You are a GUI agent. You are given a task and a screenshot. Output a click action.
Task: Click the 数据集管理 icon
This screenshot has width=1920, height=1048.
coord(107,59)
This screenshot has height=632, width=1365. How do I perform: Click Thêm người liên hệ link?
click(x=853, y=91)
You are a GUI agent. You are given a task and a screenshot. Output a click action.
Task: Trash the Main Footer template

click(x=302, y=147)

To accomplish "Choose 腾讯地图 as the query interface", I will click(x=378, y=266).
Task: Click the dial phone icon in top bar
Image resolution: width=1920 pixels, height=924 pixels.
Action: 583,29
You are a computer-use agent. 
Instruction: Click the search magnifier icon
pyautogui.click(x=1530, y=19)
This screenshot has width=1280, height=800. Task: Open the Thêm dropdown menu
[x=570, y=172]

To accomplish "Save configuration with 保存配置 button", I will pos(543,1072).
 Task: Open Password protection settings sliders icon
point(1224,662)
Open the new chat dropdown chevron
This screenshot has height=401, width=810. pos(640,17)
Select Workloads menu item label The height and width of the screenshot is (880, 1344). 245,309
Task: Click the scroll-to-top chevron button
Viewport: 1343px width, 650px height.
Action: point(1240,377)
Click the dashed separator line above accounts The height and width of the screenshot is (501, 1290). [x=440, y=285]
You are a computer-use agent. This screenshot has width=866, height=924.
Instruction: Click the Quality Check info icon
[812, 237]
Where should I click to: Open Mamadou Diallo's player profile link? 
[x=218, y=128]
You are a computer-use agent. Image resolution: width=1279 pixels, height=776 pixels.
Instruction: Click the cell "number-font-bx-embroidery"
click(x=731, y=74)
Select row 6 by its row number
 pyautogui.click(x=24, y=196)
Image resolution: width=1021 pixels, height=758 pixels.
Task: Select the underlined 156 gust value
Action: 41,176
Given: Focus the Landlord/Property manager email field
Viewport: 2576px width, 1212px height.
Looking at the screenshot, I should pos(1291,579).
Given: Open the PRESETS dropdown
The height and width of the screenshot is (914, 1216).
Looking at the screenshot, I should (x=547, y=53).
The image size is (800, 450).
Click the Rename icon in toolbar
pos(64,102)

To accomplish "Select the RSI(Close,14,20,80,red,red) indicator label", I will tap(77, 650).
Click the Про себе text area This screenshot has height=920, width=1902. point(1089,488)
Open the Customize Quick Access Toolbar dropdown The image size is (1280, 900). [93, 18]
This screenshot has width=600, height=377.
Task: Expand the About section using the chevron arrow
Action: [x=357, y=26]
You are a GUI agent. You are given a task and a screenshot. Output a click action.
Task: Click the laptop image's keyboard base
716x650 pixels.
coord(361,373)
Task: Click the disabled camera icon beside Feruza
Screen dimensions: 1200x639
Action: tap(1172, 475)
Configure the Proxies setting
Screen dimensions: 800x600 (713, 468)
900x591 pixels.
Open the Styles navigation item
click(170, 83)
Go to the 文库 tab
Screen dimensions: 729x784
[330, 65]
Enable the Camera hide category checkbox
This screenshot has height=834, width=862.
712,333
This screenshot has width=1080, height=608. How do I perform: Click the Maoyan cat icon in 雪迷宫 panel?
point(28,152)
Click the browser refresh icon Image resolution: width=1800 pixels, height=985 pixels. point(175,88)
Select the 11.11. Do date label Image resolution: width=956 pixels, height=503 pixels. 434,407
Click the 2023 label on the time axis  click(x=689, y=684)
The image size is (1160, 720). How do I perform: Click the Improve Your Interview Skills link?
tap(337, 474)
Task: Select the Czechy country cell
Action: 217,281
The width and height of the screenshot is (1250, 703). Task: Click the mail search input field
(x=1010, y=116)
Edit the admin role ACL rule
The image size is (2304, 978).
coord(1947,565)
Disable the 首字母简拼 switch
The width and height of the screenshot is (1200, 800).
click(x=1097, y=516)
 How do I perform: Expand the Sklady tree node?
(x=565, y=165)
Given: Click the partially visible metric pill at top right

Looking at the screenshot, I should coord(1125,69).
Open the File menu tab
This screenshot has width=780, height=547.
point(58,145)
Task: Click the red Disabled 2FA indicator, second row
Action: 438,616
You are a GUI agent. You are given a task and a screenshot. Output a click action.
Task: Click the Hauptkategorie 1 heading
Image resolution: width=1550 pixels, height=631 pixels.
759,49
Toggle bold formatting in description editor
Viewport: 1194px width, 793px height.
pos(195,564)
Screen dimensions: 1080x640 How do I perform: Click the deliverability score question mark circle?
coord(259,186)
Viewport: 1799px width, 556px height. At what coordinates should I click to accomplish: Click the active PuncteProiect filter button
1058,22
══════════
## TASK
Reproduce the listing above exactly.

## TASK RESPONSE
You are a GUI agent. You are given a task and a screenshot. Output a click action.
Task: Click the 数据集管理 icon
This screenshot has width=1920, height=1048.
coord(107,59)
This screenshot has height=632, width=1365. How do I perform: Click Thêm người liên hệ link?
click(x=853, y=91)
You are a GUI agent. You are given a task and a screenshot. Output a click action.
Task: Trash the Main Footer template

click(x=302, y=147)

To accomplish "Choose 腾讯地图 as the query interface", I will click(x=378, y=266).
Task: Click the dial phone icon in top bar
Image resolution: width=1920 pixels, height=924 pixels.
Action: 583,29
You are a computer-use agent. 
Instruction: Click the search magnifier icon
pyautogui.click(x=1530, y=19)
This screenshot has width=1280, height=800. Task: Open the Thêm dropdown menu
[x=570, y=172]

To accomplish "Save configuration with 保存配置 button", I will pos(543,1072).
 Task: Open Password protection settings sliders icon
point(1224,662)
Open the new chat dropdown chevron
This screenshot has height=401, width=810. pos(640,17)
Select Workloads menu item label The height and width of the screenshot is (880, 1344). 245,309
Task: Click the scroll-to-top chevron button
Viewport: 1343px width, 650px height.
Action: point(1240,377)
Click the dashed separator line above accounts The height and width of the screenshot is (501, 1290). [x=440, y=285]
You are a computer-use agent. This screenshot has width=866, height=924.
Instruction: Click the Quality Check info icon
[812, 237]
Where should I click to: Open Mamadou Diallo's player profile link? 
[x=218, y=128]
You are a computer-use agent. Image resolution: width=1279 pixels, height=776 pixels.
Instruction: Click the cell "number-font-bx-embroidery"
click(x=731, y=74)
Select row 6 by its row number
 pyautogui.click(x=24, y=196)
Image resolution: width=1021 pixels, height=758 pixels.
Task: Select the underlined 156 gust value
Action: 41,176
Given: Focus the Landlord/Property manager email field
Viewport: 2576px width, 1212px height.
Looking at the screenshot, I should pos(1291,579).
Given: Open the PRESETS dropdown
The height and width of the screenshot is (914, 1216).
Looking at the screenshot, I should (x=547, y=53).
The image size is (800, 450).
Click the Rename icon in toolbar
pos(64,102)

To accomplish "Select the RSI(Close,14,20,80,red,red) indicator label", I will tap(77, 650).
Click the Про себе text area This screenshot has height=920, width=1902. point(1089,488)
Open the Customize Quick Access Toolbar dropdown The image size is (1280, 900). [93, 18]
This screenshot has width=600, height=377.
Task: Expand the About section using the chevron arrow
Action: [x=357, y=26]
You are a GUI agent. You are given a task and a screenshot. Output a click action.
Task: Click the laptop image's keyboard base
716x650 pixels.
coord(361,373)
Task: Click the disabled camera icon beside Feruza
Screen dimensions: 1200x639
Action: tap(1172, 475)
Configure the Proxies setting
Screen dimensions: 800x600 (713, 468)
900x591 pixels.
Open the Styles navigation item
click(170, 83)
Go to the 文库 tab
Screen dimensions: 729x784
[330, 65]
Enable the Camera hide category checkbox
This screenshot has height=834, width=862.
712,333
This screenshot has width=1080, height=608. How do I perform: Click the Maoyan cat icon in 雪迷宫 panel?
point(28,152)
Click the browser refresh icon Image resolution: width=1800 pixels, height=985 pixels. point(175,88)
Select the 11.11. Do date label Image resolution: width=956 pixels, height=503 pixels. 434,407
Click the 2023 label on the time axis  click(x=689, y=684)
The image size is (1160, 720). How do I perform: Click the Improve Your Interview Skills link?
tap(337, 474)
Task: Select the Czechy country cell
Action: 217,281
The width and height of the screenshot is (1250, 703). Task: Click the mail search input field
(x=1010, y=116)
Edit the admin role ACL rule
The image size is (2304, 978).
coord(1947,565)
Disable the 首字母简拼 switch
The width and height of the screenshot is (1200, 800).
click(x=1097, y=516)
 How do I perform: Expand the Sklady tree node?
(x=565, y=165)
Given: Click the partially visible metric pill at top right

Looking at the screenshot, I should coord(1125,69).
Open the File menu tab
This screenshot has width=780, height=547.
point(58,145)
Task: Click the red Disabled 2FA indicator, second row
Action: 438,616
You are a GUI agent. You are given a task and a screenshot. Output a click action.
Task: Click the Hauptkategorie 1 heading
Image resolution: width=1550 pixels, height=631 pixels.
759,49
Toggle bold formatting in description editor
Viewport: 1194px width, 793px height.
pos(195,564)
Screen dimensions: 1080x640 How do I perform: Click the deliverability score question mark circle?
coord(259,186)
Viewport: 1799px width, 556px height. At what coordinates should I click to accomplish: Click the active PuncteProiect filter button
1058,22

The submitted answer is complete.